Ne pensez-vous pas que le public n’a aussi pas voulu d’une politique de vengeance que Navin Ramgoolam promettait à ses adversaires ?
Je crois que le leader du Parti travailliste avait fait comprendre qu’il n’avait pas l’intention de se venger, sauf dans un cas précis. Celui de Rakesh Gooljaury. Il ferait mieux dans ce cas, de s’inspirer de Narendra Modi. Celui-ci, interrogé par un journaliste, à la suite de démêlés avec une candidate du Bharatiya Janata Party, touchant à un sujet politique délicat, avait souligné qu’il s’agissait d’un problème purement personnel entre cette personne et lui-même et qu’il ne souhaitait pas commenter publiquement. Pourquoi étaler des rancœurs sur la place publique surtout quand il sait que Rakesh Gooljaury a des fréquentations au sein de son parti, des contacts privilégiés avec d’autres leaders politiques, Xavier-Luc Duval et Alan Ganoo, entre autres ? Cette hargne est difficilement réconciliable avec l’image cool qu’il avait voulu se donner sur les réseaux sociaux. Dissonance cognitive dirait mon ami Yash.

Qu’en est-il des « petits » partis politiques ? On en a vu un certain nombre avec des gens crédibles et une vraie politique de rupture. Pourtant, l’électorat continue à se focaliser sur les grands. Voyez-vous un espoir à l’avenir pour ces « petites » formations ?
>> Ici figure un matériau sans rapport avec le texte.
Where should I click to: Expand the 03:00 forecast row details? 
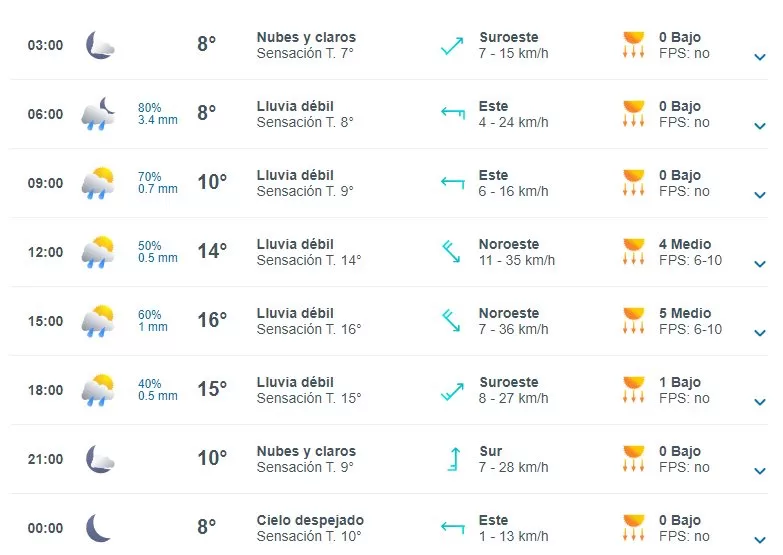coord(759,58)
Je voyais le Reform Party mener la danse parmi ces partis. Roshi Bhadain qui est un brillant homme politique, a cependant fait les frais des séquelles de l’affaire British American Insurance. Son parti n’a eu qu’un soutien embryonnaire, sinon symbolique au sein de l’électorat. Idem pour d’autres petits partis animés de bonnes idées. Ne soyons cependant pas pessimistes. Peut-être qu’avec l’accélération de l’histoire, les nouvelles attentes surtout venant des jeunes électeurs, l’accent grandissant sur le besoin de transparence, d’égalité des chances, de justice sociale et la réduction de la fracture numérique, ils émergeront pour se joindre au mainstream. Le renouveau actuellement, il vaudrait mieux le rechercher du côté du MSM qui a fait élire vingt-trois nouveaux candidats.
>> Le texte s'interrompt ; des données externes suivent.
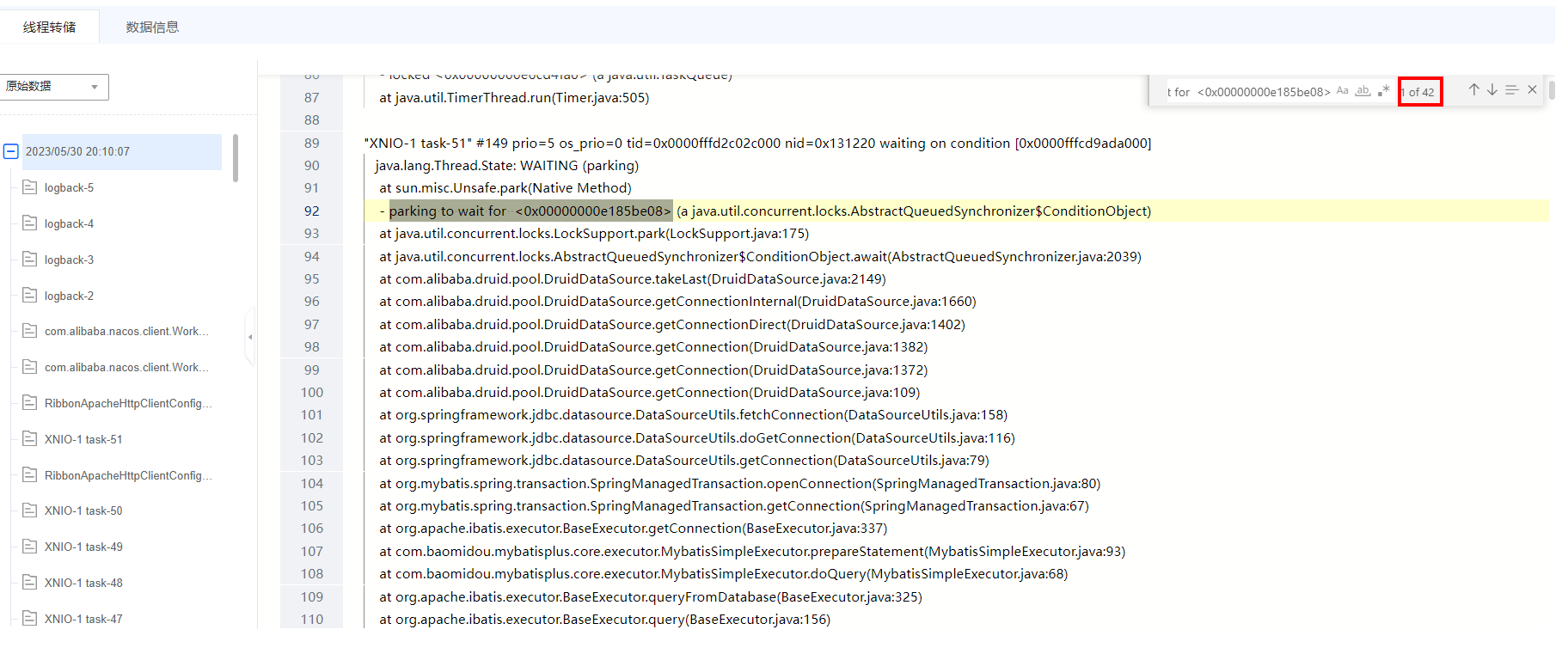Close the search find widget
This screenshot has width=1568, height=654.
coord(1532,90)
Voyez-vous Navin Ramgoolam remettre son leadership en question après la débâcle électorale de son parti ?
Symboliquement peut-être. Les leaders politiques trouvent toujours des boucs émissaires et mille excuses pour expliquer une défaite, alors qu’ils en sont les premiers responsables. Le leader du Parti travailliste sera probablement requinqué, après que toutes les accusations dont il répondait aient été rayées devant la Cour suprême. Il utilisera alors cette décision comme un tremplin pour annoncer le Ramgoolam nouveau, honni actuellement par la grosse majorité de l’électorat. Ce sera donc business as usual et Pravind Jugnauth peut dormir tranquillement sur ses lauriers avec la certitude que Ramgoolam restera son meilleur agent pour longtemps encore à la tête du Parti travailliste. L’énigmatique Dr Ramgoolam est quand même capable du meilleur comme du pire.